JTA - The scene at Arlington National Cemetery last Friday was not quite routine, but nor was it unusual: A clergyman said a prayer, an army NCO handed Bernard Gavrin’s closest living relative a folded U.S. flag, and a volunteer — one of the “Arlington Ladies” who attend to the needs of grieving military families — offered words of comfort.
- 2007: Highest-ranking WWII Jewish Chaplain Dies
- Can a Holocaust Survivor Ever Forgive the Germans?
- U.S. Museum Tells the Story of the American Jews Who Defended Their Country
Gavrin stood out for two reasons: The clergyman, Marvin Bash, was a rabbi, and David Rogers, Gavrin’s nephew receiving the flag, last saw his uncle more than 70 years ago in Brooklyn, N.Y., when he kissed him goodnight.
Gavrin, a U.S. Army private first class, was part of an invasion force in the Pacific island of Saipan, then occupied by Japan, in June 1944. The Japanese subjected the forces to suicide attacks, killing and injuring over 900 U.S. soldiers. But Gavrin’s remains were only found recently in Saipan and returned stateside.
“I was 8 years old living in an apartment with my parents,” Rogers, 82, told JTA in a phone interview from Delray Beach, Fla., where he now lives. “I had had a playground accident and went to bed early. He came into my room and kissed me on my forehead.”
Not long after, Gavrin enlisted. Rogers’ next memory of his uncle — his mother’s younger brother — came four years later, in the summer of 1944.
“I was 12 and I was living in the same house my grandmother lived in when a telegram came telling her her son was missing in action,” Rogers said. “She let out a scream I can remember to this day.”
Gavrin was 29.
When Gavrin was declared presumed dead a year later, the family hung a gold star on the window.
“In November 1948, the American Graves Registration Services reviewed the circumstances of Gavrin’s loss and concluded his remains were non-recoverable,” the Pentagon said in a Sept. 10 release outlining the events leading to the recovery of Gavrin’s remains.
It wasn’t until September 2013, when Japanese researchers scouring Saipan — now a U.S. territory — for the remains of Japanese troops uncovered a grave with the remains of four U.S. soldiers, including a bone, a shoe and a dog tag belonging to Gavrin. They turned over the remains to the Joint POW/MIA Accounting Command.
U.S. officials tracked down Gavrin’s two cousins, living in the Washington, D.C., area, and referred them to Rogers, who also had lived for years in suburban Maryland and worked in the garment trade. As the son of Gavrin’s sister, he was the likeliest to be a DNA match.
In May, Rogers, himself a Korean War veteran, got the news: He was a match. The Pentagon asked the family where they wanted to bury Gavrin, and they opted for Arlington.
So early Friday afternoon, under a cloud-dappled blue sky and with a light breeze caressing Arlington’s trimmed lawns, Gavrin was buried with full military honors. Bash, a retired northern Virginia congregational rabbi, delivered a short service, starting “Today, we go back in time.”
For the Kaddish, several members of Gavrin’s extended family — about 40 in all attended the service — joined in, and the rhythmic Aramaic incantations of the memorial prayer rose above the breeze and the murmur of distant traffic.
Three volleys were fired. A casket team folded the flag and Sgt. Jason Lewis, a representative of the Army’s 3rd U.S. Infantry regiment, knelt and presented it to Rogers. The U.S. Army band, Pershing’s Own, twice played “Yigdal Elohim Hai,” a hymn, while the casket team brought the casket graveside and “America the Beautiful” as the team folded the flag. A bugler sounded taps.
On Monday, New York Gov.
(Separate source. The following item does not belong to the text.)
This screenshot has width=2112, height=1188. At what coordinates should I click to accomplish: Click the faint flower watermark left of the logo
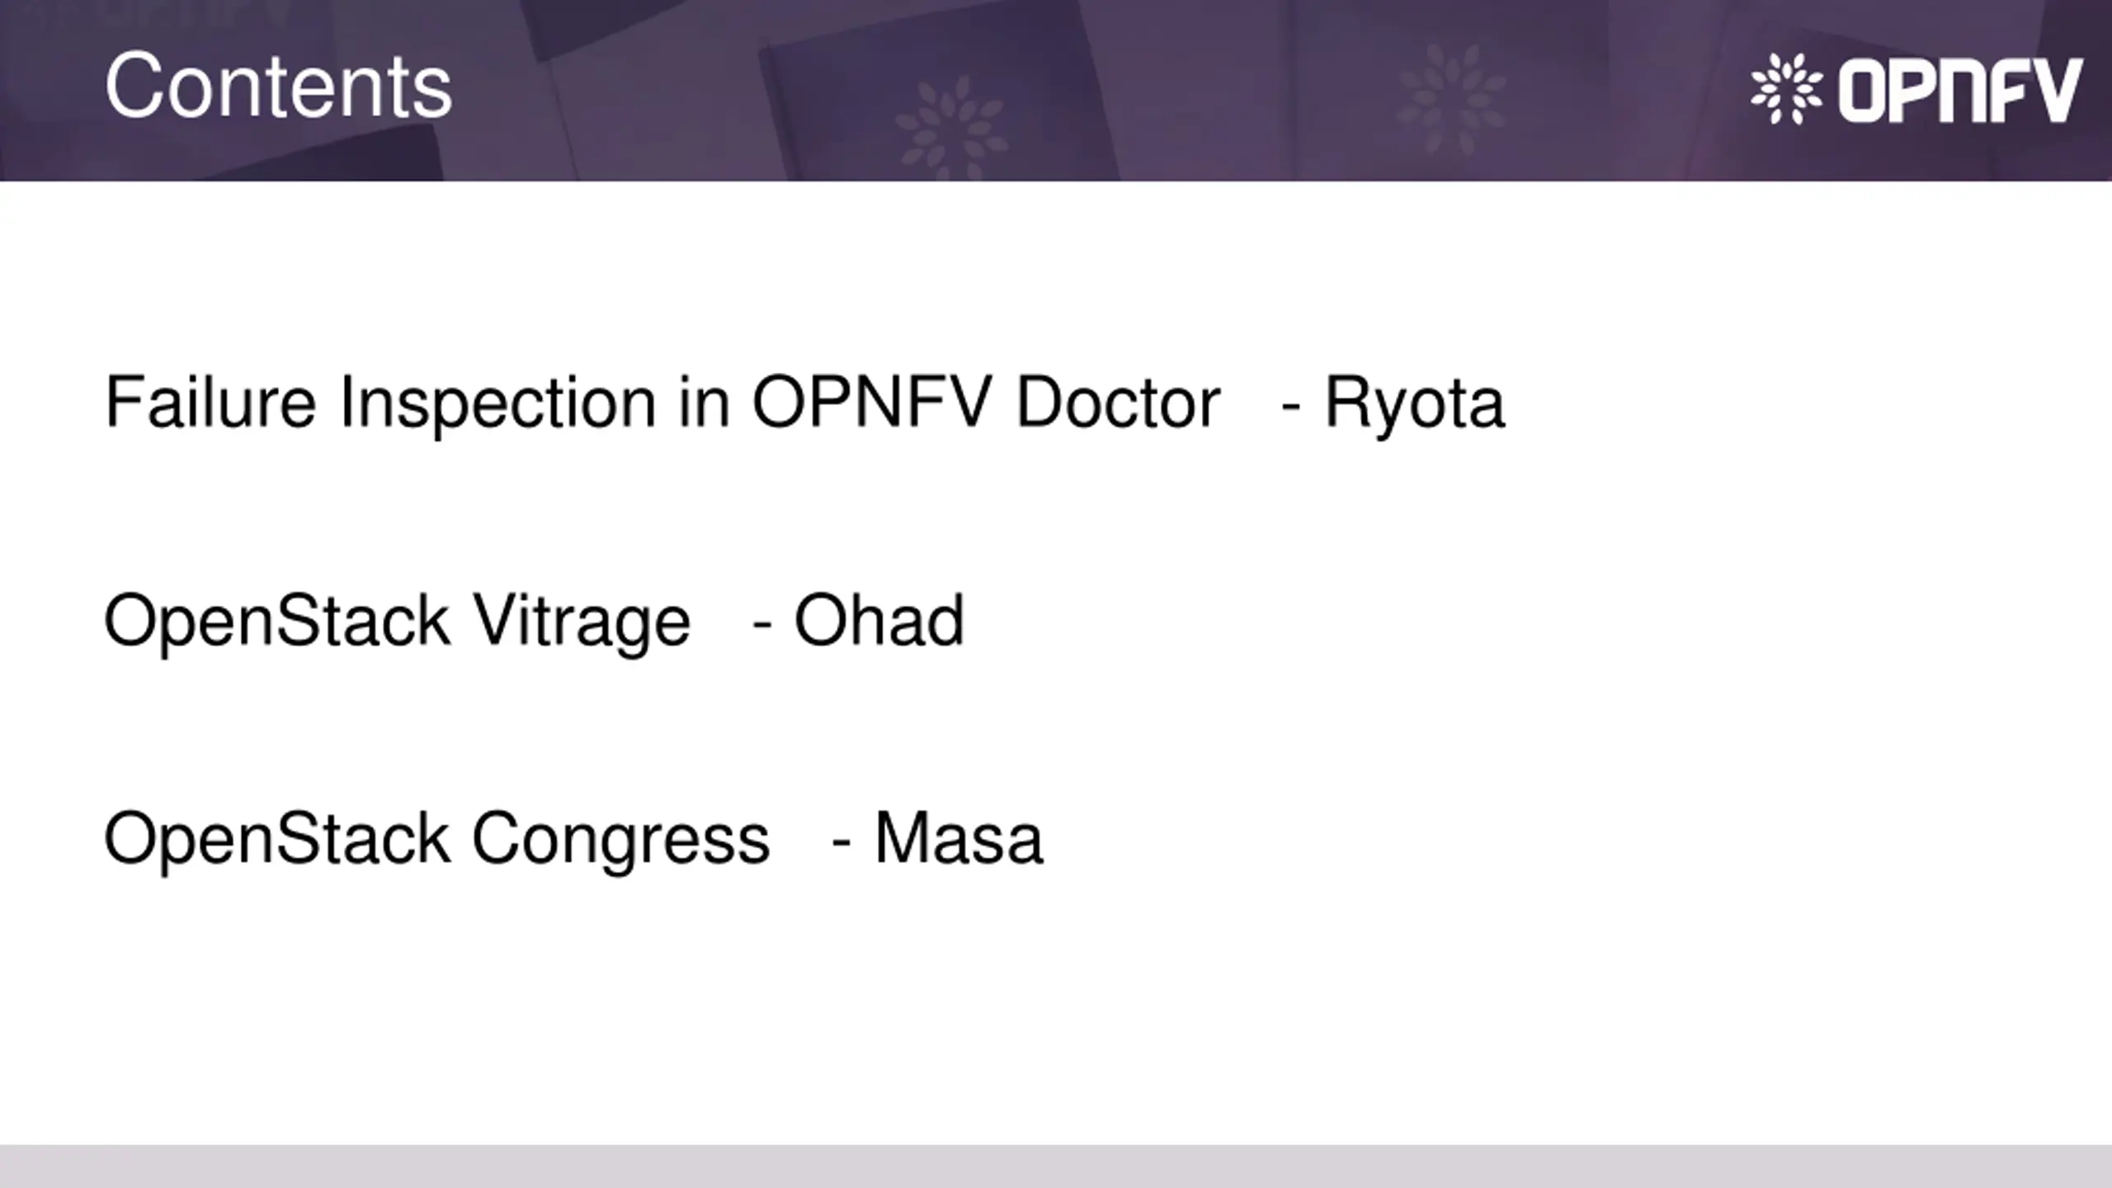(x=1452, y=97)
Andrew Cuomo ordered flags on state government buildings to fly at half mast in Gavrin’s memory.
“After far too many years, he has returned home and has been granted a proper burial alongside the many other heroes who answered the call,” Cuomo said in a statement.
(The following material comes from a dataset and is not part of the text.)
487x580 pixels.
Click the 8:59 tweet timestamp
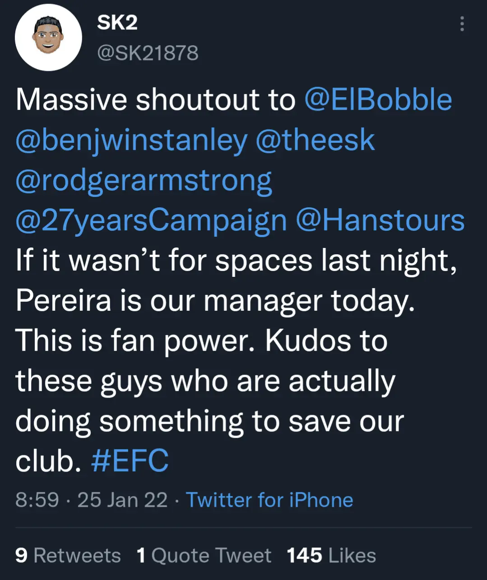click(37, 500)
Rogers said his family has found peace in the burial.
“All that was buried was a bone and a shoe, but I could not be more satisfied. There are 73,000 who are still lying in far-off lands who have not been identified,” Rogers said, referring to the official figure of 73,536 U.S. missing from World War II. “To be lost and then to have his remains recovered is astonishing — and to be buried in hallowed ground.”